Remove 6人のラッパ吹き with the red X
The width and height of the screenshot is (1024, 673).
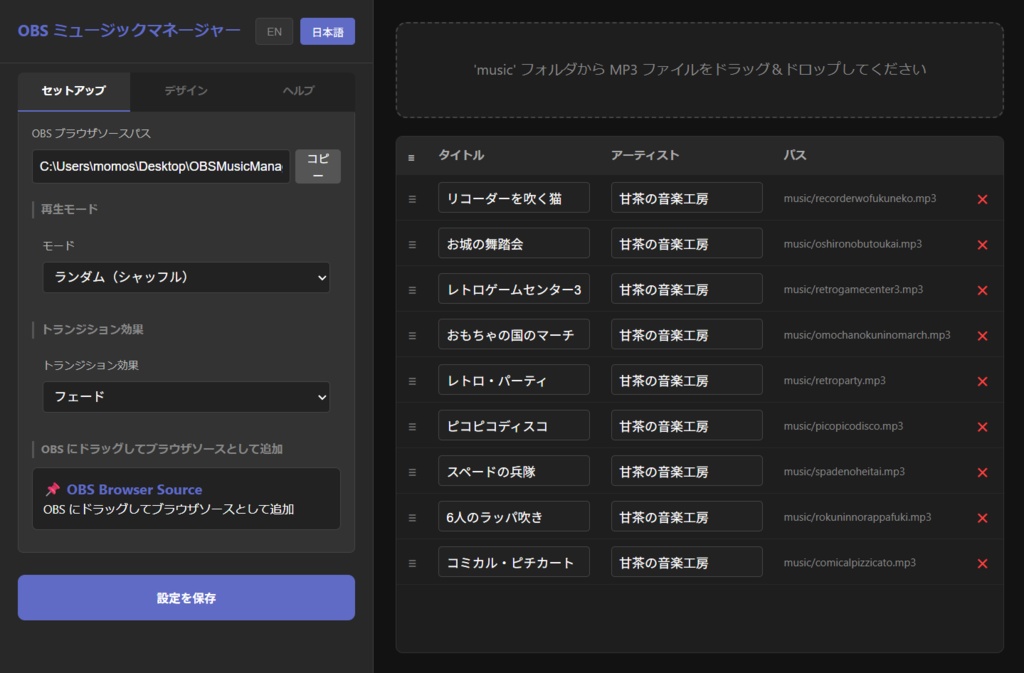coord(981,517)
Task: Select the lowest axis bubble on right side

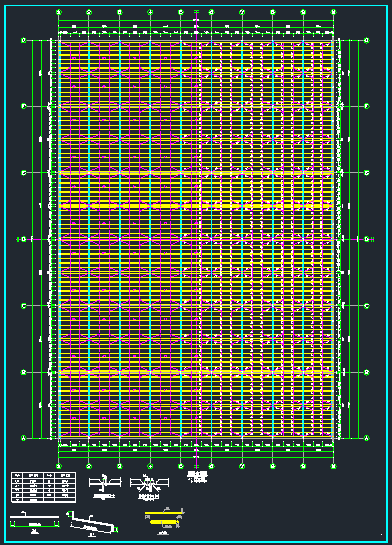Action: (x=367, y=438)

★ ★ ★ ★ ★

> _Work to complete_: Without the pictures, retype each line of the records above exactly.

> _Written solution_:
Remove 6人のラッパ吹き with the red X
The width and height of the screenshot is (1024, 673).
coord(981,517)
Task: Select the lowest axis bubble on right side

Action: (x=367, y=438)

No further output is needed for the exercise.